Excerpted data -
[Start of section]
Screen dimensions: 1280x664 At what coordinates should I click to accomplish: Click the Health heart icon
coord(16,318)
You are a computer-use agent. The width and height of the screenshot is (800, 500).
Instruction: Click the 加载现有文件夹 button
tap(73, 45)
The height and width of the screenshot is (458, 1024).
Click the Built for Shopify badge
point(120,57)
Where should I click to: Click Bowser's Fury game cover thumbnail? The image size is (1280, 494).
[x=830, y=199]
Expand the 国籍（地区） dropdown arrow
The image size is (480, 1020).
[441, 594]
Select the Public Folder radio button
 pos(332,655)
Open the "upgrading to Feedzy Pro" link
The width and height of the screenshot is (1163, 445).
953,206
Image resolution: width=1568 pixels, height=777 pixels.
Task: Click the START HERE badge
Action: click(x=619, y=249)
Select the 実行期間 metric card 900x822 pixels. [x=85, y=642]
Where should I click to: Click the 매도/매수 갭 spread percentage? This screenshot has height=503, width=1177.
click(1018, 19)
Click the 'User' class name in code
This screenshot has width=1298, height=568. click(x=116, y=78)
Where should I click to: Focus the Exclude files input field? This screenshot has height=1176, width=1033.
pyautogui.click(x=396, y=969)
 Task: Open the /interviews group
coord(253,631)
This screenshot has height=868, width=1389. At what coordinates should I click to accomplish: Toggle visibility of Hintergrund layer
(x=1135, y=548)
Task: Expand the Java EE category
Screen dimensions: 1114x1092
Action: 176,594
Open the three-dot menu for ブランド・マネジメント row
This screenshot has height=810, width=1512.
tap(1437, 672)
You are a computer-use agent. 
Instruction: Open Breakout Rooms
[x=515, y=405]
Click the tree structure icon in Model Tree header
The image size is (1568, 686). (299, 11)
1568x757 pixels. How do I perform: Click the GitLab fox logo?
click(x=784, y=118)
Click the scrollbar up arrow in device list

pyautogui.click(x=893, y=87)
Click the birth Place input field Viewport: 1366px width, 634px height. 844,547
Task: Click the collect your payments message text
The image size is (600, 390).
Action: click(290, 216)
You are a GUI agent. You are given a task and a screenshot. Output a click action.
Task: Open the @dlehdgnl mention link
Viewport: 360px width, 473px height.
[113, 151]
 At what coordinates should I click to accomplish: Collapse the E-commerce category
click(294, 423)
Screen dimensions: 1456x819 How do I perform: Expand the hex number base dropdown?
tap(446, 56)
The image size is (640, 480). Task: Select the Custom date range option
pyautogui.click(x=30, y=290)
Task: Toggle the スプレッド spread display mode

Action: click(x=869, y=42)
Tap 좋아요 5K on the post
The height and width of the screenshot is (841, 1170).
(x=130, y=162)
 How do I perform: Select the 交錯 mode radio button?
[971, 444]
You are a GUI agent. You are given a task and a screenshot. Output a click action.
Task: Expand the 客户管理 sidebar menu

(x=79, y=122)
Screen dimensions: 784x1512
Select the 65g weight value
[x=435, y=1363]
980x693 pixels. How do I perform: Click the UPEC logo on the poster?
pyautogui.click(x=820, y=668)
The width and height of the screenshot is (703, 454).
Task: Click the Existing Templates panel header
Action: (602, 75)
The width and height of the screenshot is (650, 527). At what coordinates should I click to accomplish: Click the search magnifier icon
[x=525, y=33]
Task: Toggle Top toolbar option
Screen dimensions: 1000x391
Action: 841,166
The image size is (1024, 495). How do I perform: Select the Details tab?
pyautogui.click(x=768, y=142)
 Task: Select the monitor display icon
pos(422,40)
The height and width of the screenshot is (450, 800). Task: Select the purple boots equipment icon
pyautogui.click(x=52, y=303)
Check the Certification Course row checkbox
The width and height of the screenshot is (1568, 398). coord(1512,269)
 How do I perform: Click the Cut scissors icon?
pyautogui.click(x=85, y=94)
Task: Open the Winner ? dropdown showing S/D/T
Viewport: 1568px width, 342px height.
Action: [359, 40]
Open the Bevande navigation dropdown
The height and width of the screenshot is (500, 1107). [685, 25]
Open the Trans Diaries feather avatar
[End of section]
Problem to solve - Show each line of the material where the word "agent" occurs.

Response to this task -
You are a computer-use agent. The width and height of the screenshot is (800, 500).
You are a computer-use agent. 
You are a GUI agent. You are given a task and a screenshot. Output a click action.
You are a GUI agent. You are given a task and a screenshot. Output a click action.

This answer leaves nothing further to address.